주어진 정보:
__________________________________________________

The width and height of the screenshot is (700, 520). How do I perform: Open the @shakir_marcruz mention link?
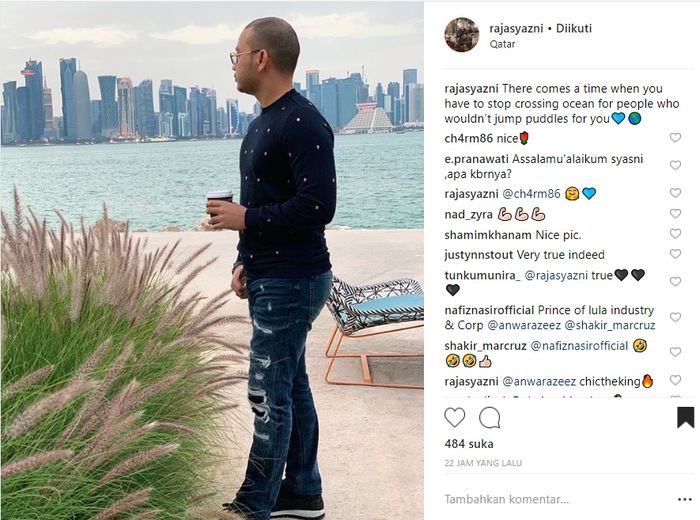610,325
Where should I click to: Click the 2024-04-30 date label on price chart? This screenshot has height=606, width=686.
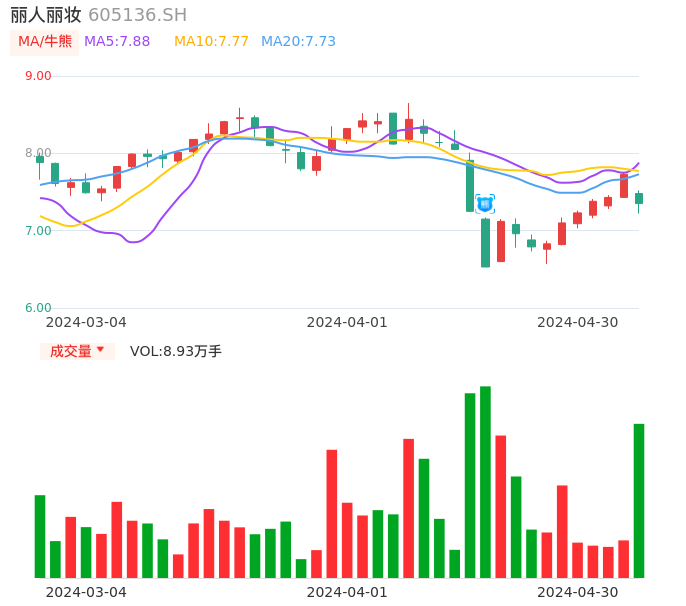(x=577, y=322)
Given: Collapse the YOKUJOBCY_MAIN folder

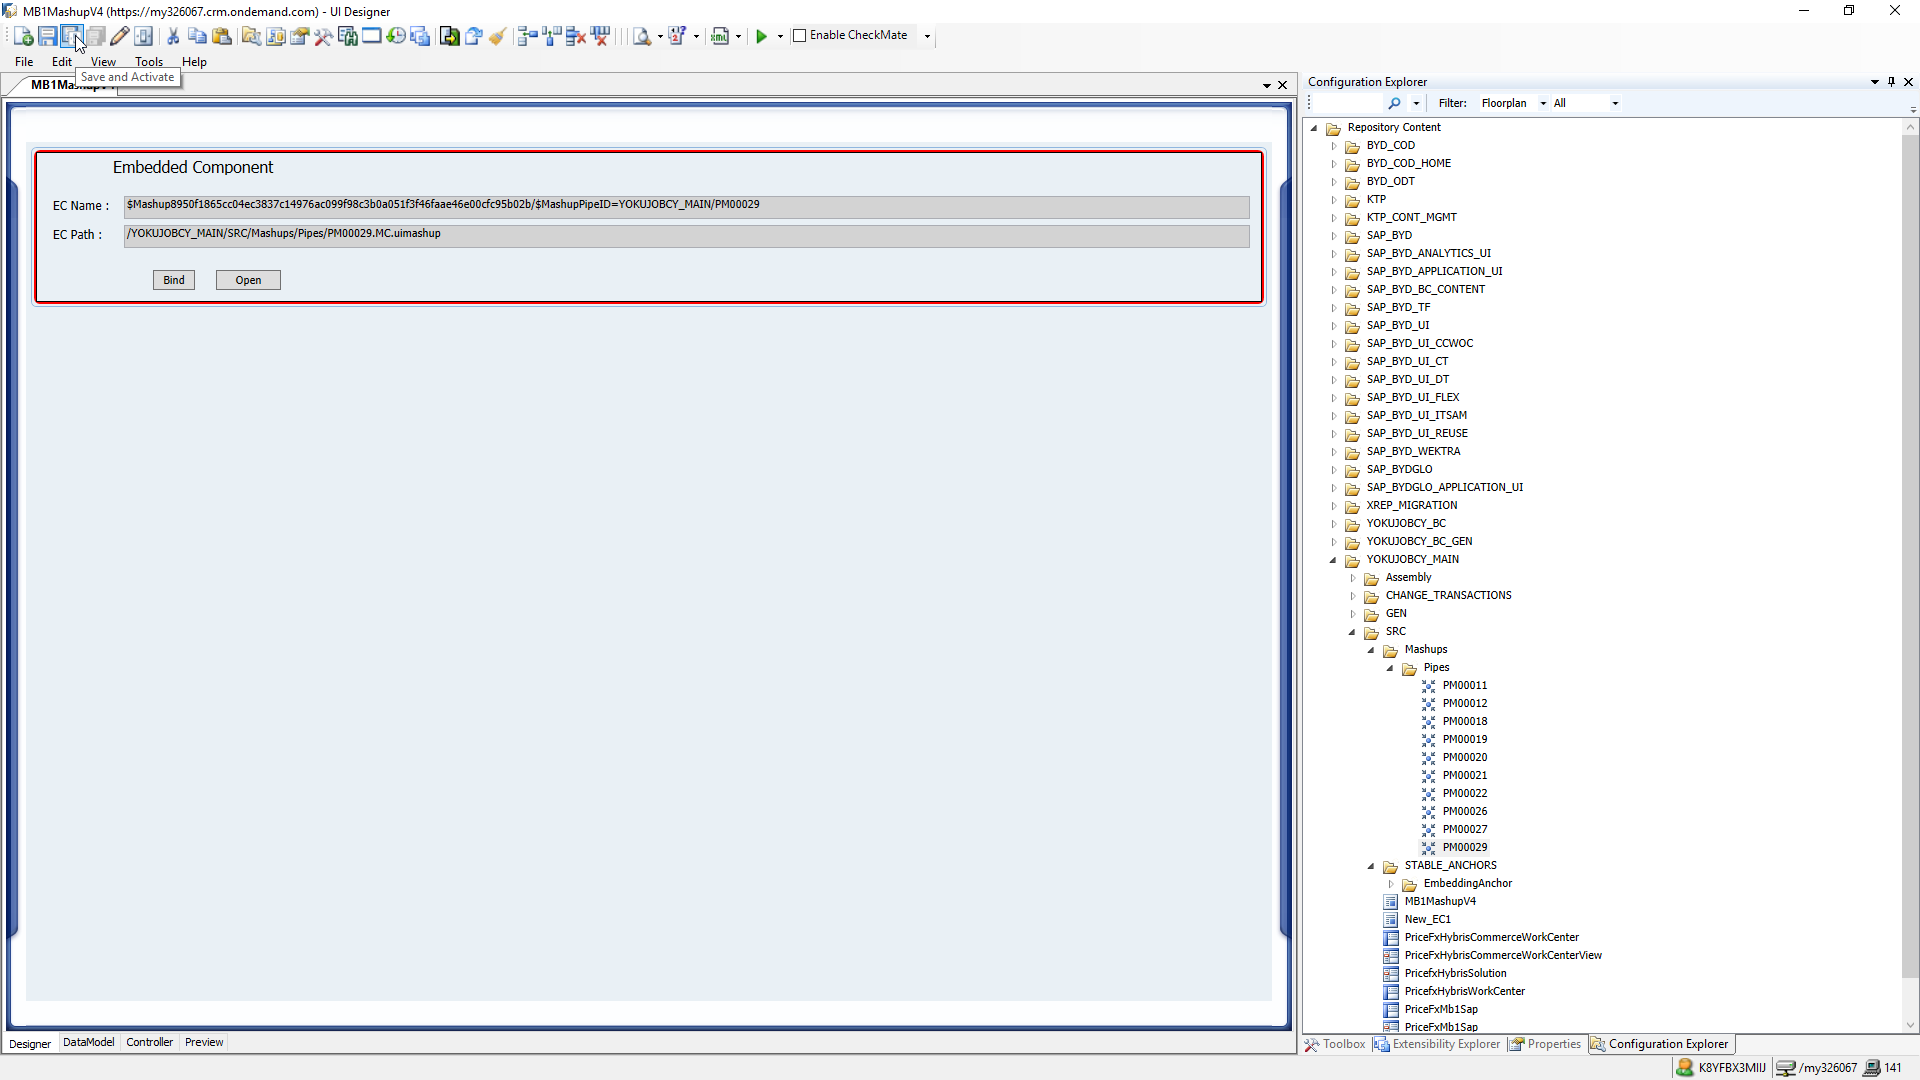Looking at the screenshot, I should coord(1333,560).
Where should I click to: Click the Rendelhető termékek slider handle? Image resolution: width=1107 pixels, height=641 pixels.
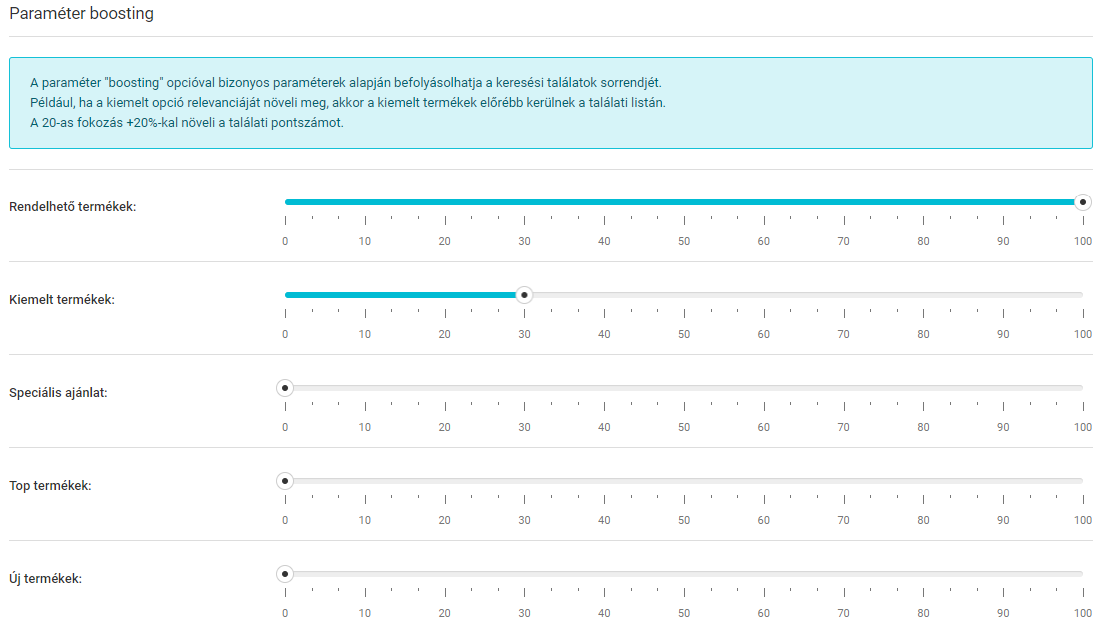click(x=1082, y=202)
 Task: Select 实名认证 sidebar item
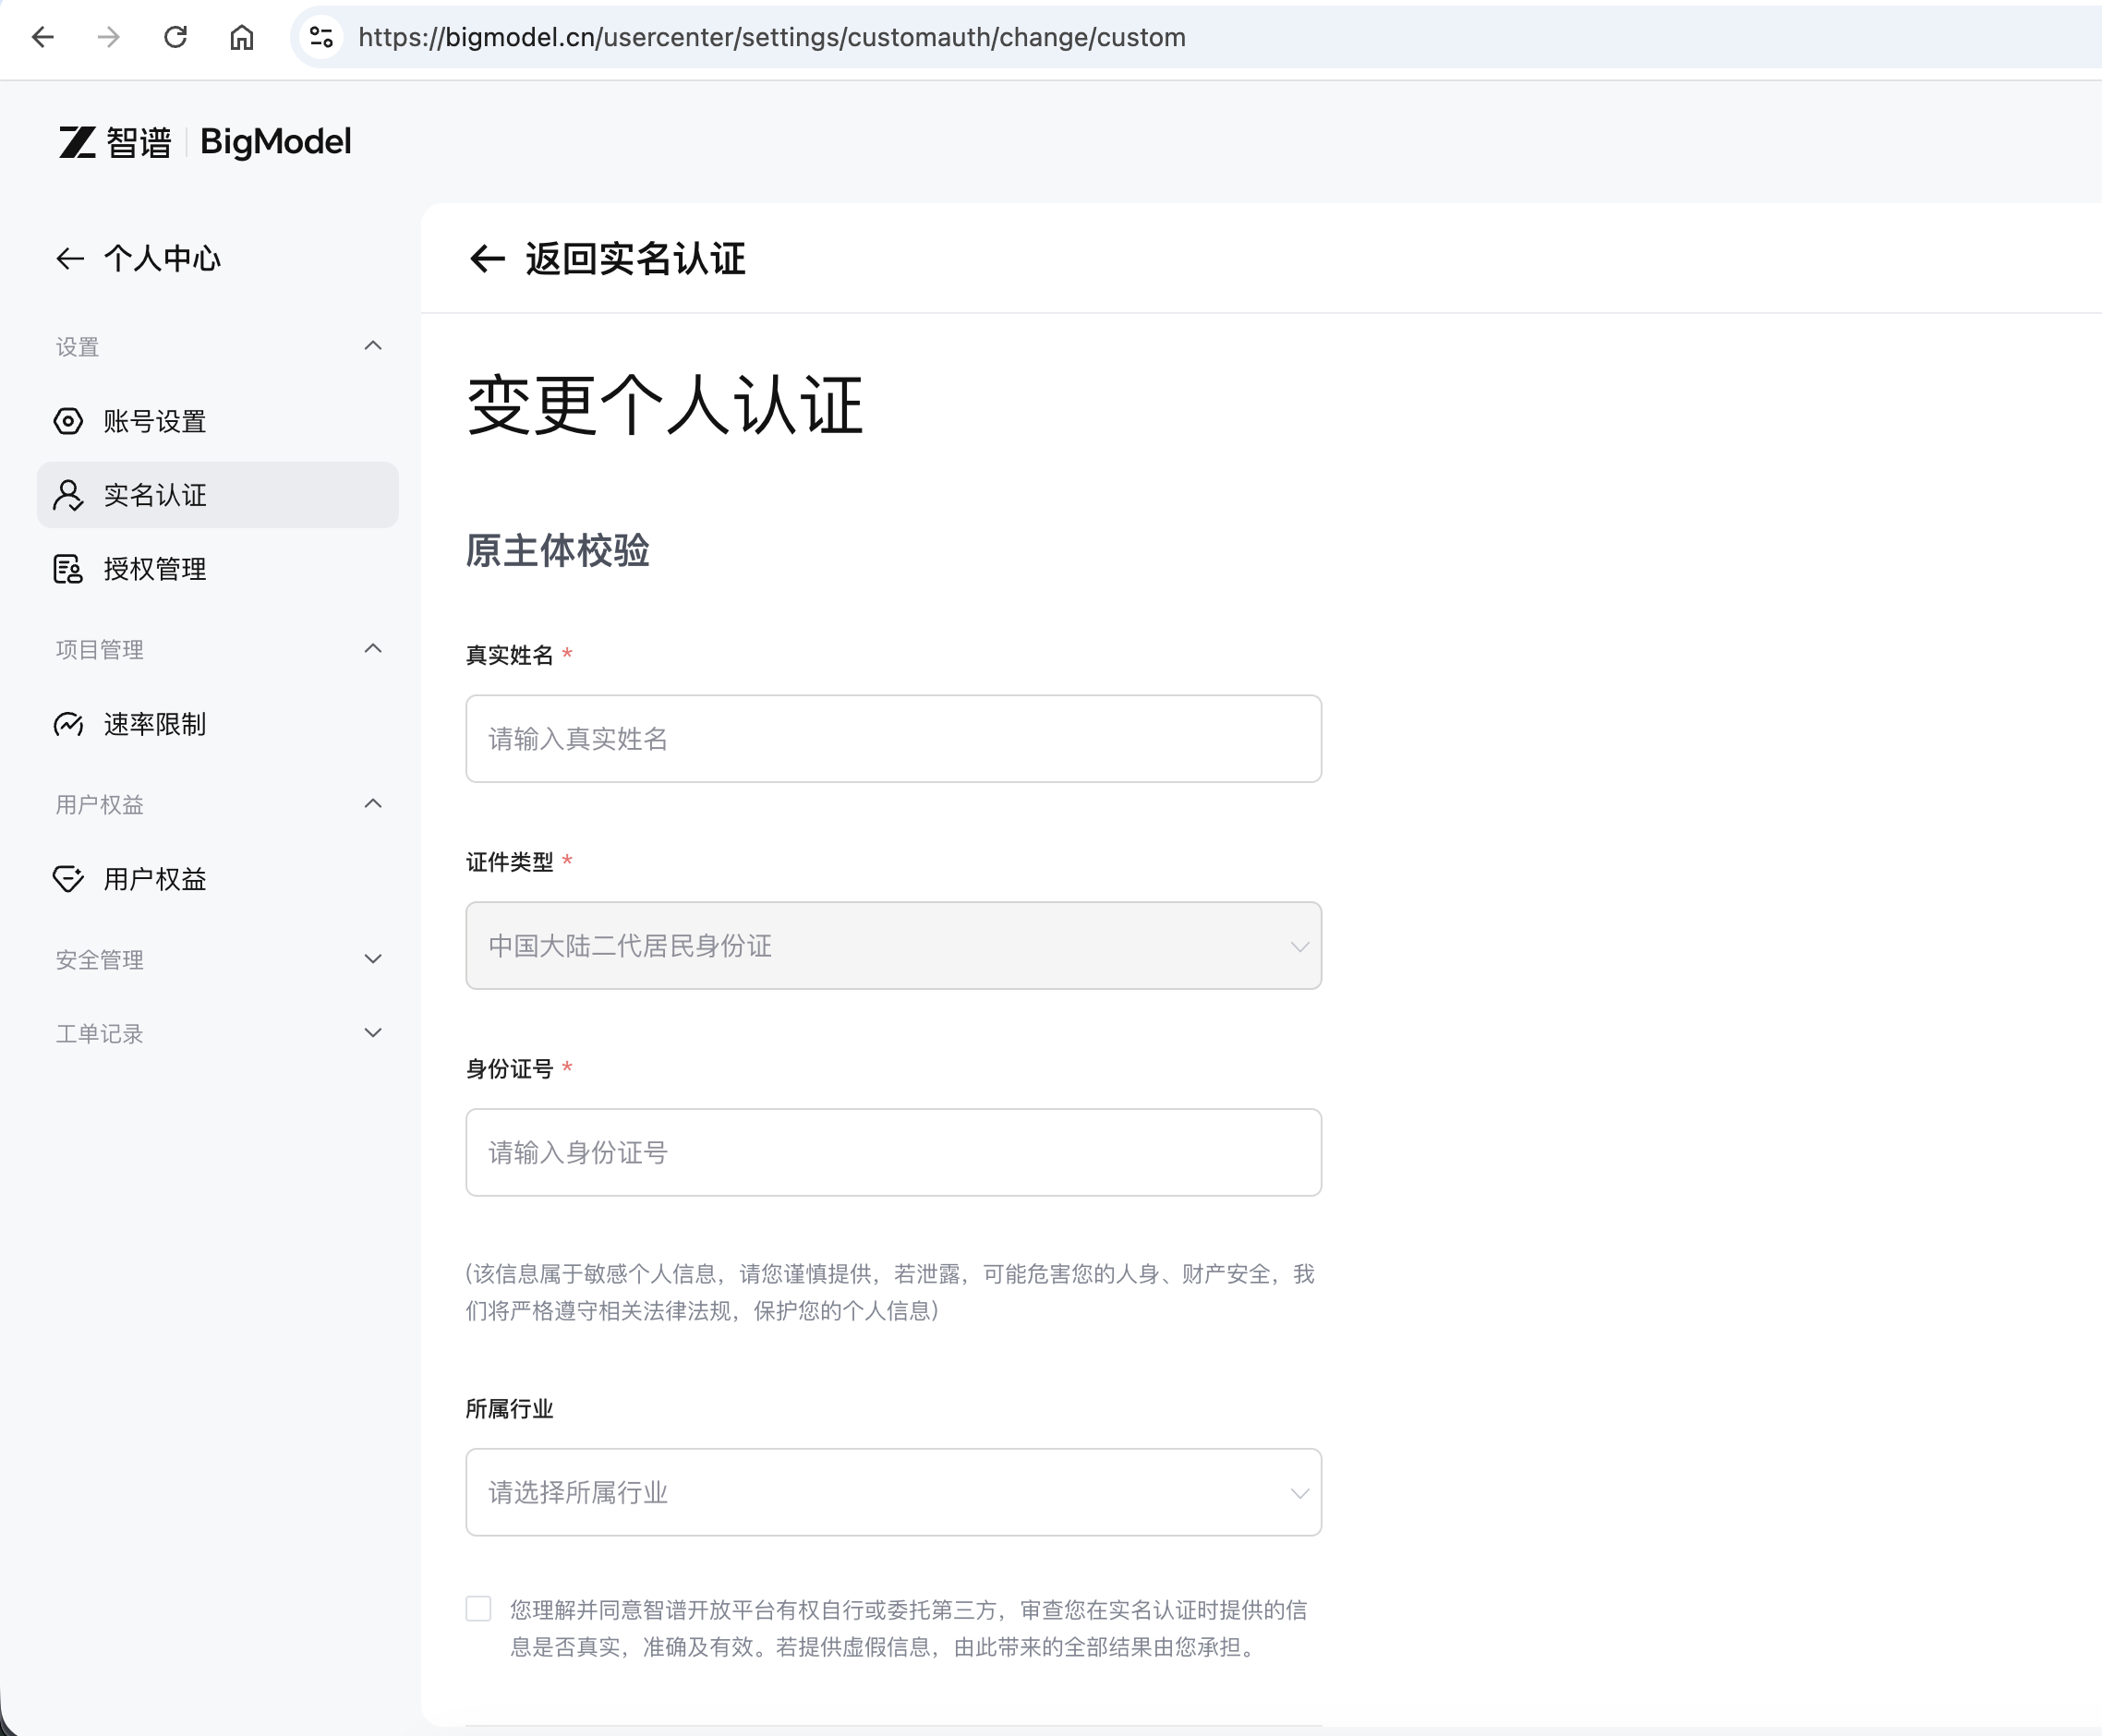coord(218,495)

__________________________________________________

도전 과제: 위 항목들을 한 줄에 문자열 하나씩 담은 JSON 목록으로 바꾸고, 빈 줄은 빼세요. 그림은 결과에 넣지 마세요.

출력 결과:
[
  "The width and height of the screenshot is (700, 520). How do I perform: Open the @shakir_marcruz mention link?",
  "610,325",
  "Where should I click to: Click the 2024-04-30 date label on price chart? This screenshot has height=606, width=686.",
  "(x=577, y=322)",
  "Given: Collapse the YOKUJOBCY_MAIN folder",
  "Looking at the screenshot, I should coord(1333,560).",
  "Where should I click to: Click the Rendelhető termékek slider handle? Image resolution: width=1107 pixels, height=641 pixels.",
  "click(x=1082, y=202)",
  " Task: Select 实名认证 sidebar item",
  "coord(218,495)"
]